The movie stars Kenneth Tobey, Margaret Sheridan, Douglas Spencer and Robert O. Cornthwaite, and James Arness as The Thing. I love this movie and watch it several times a year. The main reason I like this version is because the plot is simple and moves quickly, the characters are likable people, and the dialogue is witty and flows naturally. The characters are like old friends and are comfortable with each other; they don’t skip a beat when talking to one another.
Set in Alaska, the film opens with Air Force Captain Hendry and his men being sent to a remote Arctic research station to check on a group of scientists who claim a mysterious aircraft has crashed landed near their research facility. Captain Hendry (Tobey) allows a newspaper reporter to accompany them in the airplane along with sled dogs and other equipment.
Once there, Hendry quickly assesses the situation and discovers that the unknown aircraft has melted into the ice and refrozen. My favorite scene is when the scientists and Hendry’s men determine the shape of the craft. They each walk out to the rim of the craft and hold out their hands. Immediately, they realize they have found a round flying saucer. They all agree the best way to melt the ice to get to the craft is by using thermite heat explosives. However, they accidently blow up the spacecraft. Crew chief Bob, played by Dewey Martin, discovers the body of the alien frozen in the ice. (Interestingly, this icy-set scene was filmed at the RKO ranch in the San Fernando Valley in 100-degree heat.)
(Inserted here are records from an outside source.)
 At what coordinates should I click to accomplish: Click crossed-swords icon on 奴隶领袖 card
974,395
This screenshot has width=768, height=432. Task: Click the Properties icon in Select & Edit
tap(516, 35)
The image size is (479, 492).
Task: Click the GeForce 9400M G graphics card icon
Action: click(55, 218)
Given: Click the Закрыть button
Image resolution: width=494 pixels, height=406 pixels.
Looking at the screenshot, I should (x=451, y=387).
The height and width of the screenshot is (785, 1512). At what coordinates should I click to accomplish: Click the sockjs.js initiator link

You won’t find out the fate of the Thing in this review. Just watch the film and enjoy the screenplay and likable, interesting characters. The most famous quote comes at the end when Scotty warns people everywhere to “watch the skies.”
There is a colorized version of The Thing From Another World on video. My father recorded the film from television for me many years ago and I still have it. My husband got me the DVD for Christmas last year. That fact alone tells you how much I love this movie.